News Flash! No one cares what you talk about on the phone or to whom - unless you have connections to al Qaeda or some other anti-American terrorist group. There are not enough Intelligence analysts in the entire government to waste time spying on you or other Americans without just cause. You are really not that important to have the U.S. Government worry about you. The principal Intelligence interests are elsewhere. Are you having a hard time comprehending that?
Posted by: Retired Spy at January 14, 2006 01:10 PM (AaKND)
25
"Nice try, but Bush is still Evil. Bush still equals Hiter. So let's talk about Bush being a dictator rationally instead of showing your hatred of Democrats and 'libruls.'"
Will Bush still be evil, still equal Hitler, and still be a dictator on January 20th, 2009?
Posted by: Porky at January 14, 2006 01:12 PM (T9Ogm)
26
the nsa unfortunately does whatever it want it can shock people to death with their satellites and kill people incidentally mr bush passed a law stating the the cia has the legal right to kill anybody that they think is an enemy in the name of its stupid bullshit national security privelide to kill any us citizen in the name of national security and their invisible mossad cia ect operatives i read usually never get caught is that way they keep tapping my phone because i know the truth.
Posted by: BOB at January 14, 2006 02:47 PM (QCLlJ)
27
I hate to tell you BOB, but they also replaced your decaf with the "leaded" variety...
Posted by: Confederate Yankee at January 14, 2006 02:50 PM (0fZB6)
28
Do you understand punctuation, capitalization, basic English?
I am interested in those death satellites. Sounds cool. Start with Howard Dean, then Fat Ted, Nance Pelosi, etc.
Keep it up, Moonbeam, er, BOB! My Reynolds Wrap stock just keeps going up.
Posted by: William Teach at January 14, 2006 02:51 PM (TFSHk)
29
This is really a keeper, CY ...
the nsa unfortunately does whatever it want it can shock people to death with their satellites and kill people incidentally mr bush passed a law stating the the cia has the legal right to kill anybody that they think is an enemy in the name of its stupid bullshit national security privelide to kill any us citizen in the name of national security and their invisible mossad cia ect operatives i read usually never get caught is that way they keep tapping my phone because i know the truth.
This 'Bob guy' uses an email handle of 'thesnakespaceship.' Far out, maaaaan!

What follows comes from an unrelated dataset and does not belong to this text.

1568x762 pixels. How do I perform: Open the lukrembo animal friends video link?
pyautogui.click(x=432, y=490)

Must have been some snake venom injected to nunb the brain.
A relative, perhaps, of Russell Tice?
Posted by: Retired Spy at January 14, 2006 02:59 PM (AaKND)
30
So, Retired Spy, you reveal that you are not a master of fine distinctions.

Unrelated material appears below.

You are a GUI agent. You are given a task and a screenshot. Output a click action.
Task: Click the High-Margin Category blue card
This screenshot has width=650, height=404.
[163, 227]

1) I am not concerned about being spied on personally (It's becoming tedious to repeat myself on this point), 2) Bush has the ability to catch terrorists using the existing FISA court. There is no honest reason for him to avoid judicial oversight (Again, tedious to repeat), 3) My opinions are based on the facts of the case and history, both of which you seem to be ignorant of. Amazingly so, if your handle is accurate.

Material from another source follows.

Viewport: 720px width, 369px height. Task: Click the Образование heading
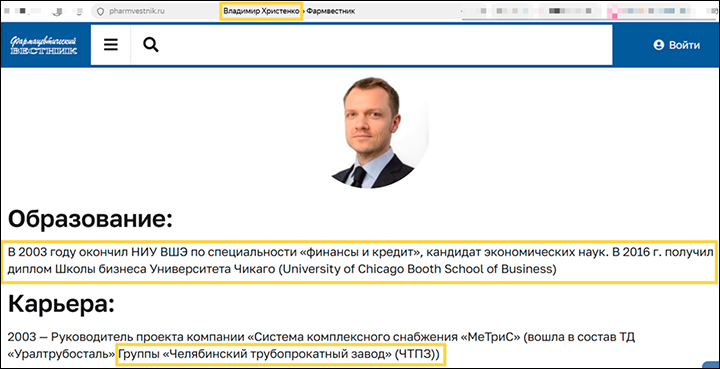pos(90,220)
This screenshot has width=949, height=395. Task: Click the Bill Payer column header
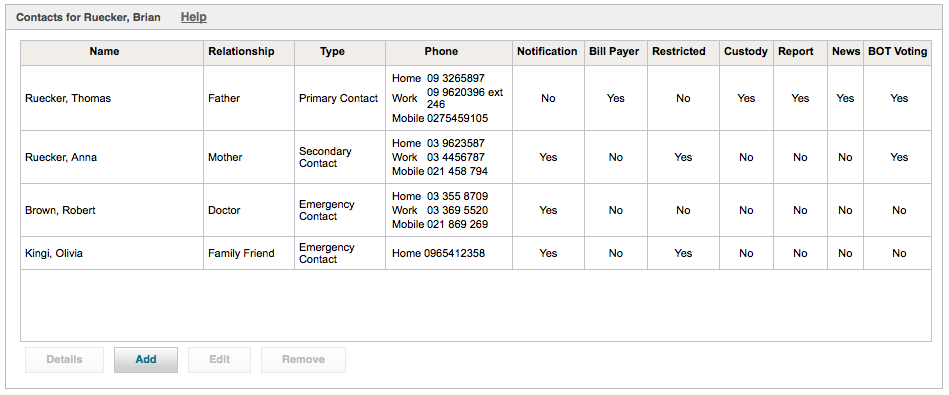616,53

Incidentally, I have never read the DailyKos. If my opinions sound similar, it is undoubtedly due to the twin phenomenons of critical thinking and rational thought. I know it looks like magic to you that those who use these tools could arrive at similar opinions, but it's actually about as ordinary and necessary as breathing. It's also much more interesting than regurgitating the same pre-conceived opinions, packaging them in intimidation tactics and disdain, and beating someone about the head with them. Although, I must admit, bludgeoning someone is more fun than engaging in genuine debate of the issues.
BTW, I'm not impressed with the Red Scare tactics you employ. I suppose your beliefs are based on what other people think of your patriotism, right? And you're afraid to disagree because that would be un-American?
You don't really expect to influence my opinion with that tripe, do you? I suppose a child responds to that kind of intimidation on the playground, and we know that the sheep respond to it when it comes from the White House, but it's not an effective debate tactic. It's unfortunate, because I am open-minded and would be willing to have a legitimate argument with you about this topic, but it doesn't seem to be within your abilities. So I wish you well in your reign over the sheep and the lemmings.
Posted by: Victoria at January 15, 2006 01:04 PM (PaNoT)
31
You are pretty humorous, Victoria. You appear to be following the time-tested rhetoric of the Democratic Party when it comes to Republicans.
1. Joseph McCarthy was a Republican, and he discredited himself with his nonsense about Communists under every rock. Those were his "Red Scare tactics." I am a Republican, and I am concerned that the real threat from al Qaeda and other terrorist screwballs who would decapitate you or any other American in a New York minute. Therefore, according to your flabby logic, I am using Red Scare tactics. Are you so naive to believe that there is no threat?
2. Richard Nixon was a Republican, and he was forced to resign as president because of the Watergate fiasco. Also, he had enemy lists, and he authorized spying against them because of his own insecurities. George W. Bush is a Republican, and he wants to deny citizens their privacy by spying on international al Qaeda communications with probable al Qaeda operatives inside the United States. Somehow that seems to be a very poorly constructed comparrison, Victoria, and the logic escapes me completely.
"Critical thinking and rational thought?" I think not. You may be using this surveillance stuff as a "rationale" for otherwise weak accusations against George Bush, but no clear thinking person I know of would say that the paranoia prompting your unfounded fears of George W. Bush is representative of rational thought.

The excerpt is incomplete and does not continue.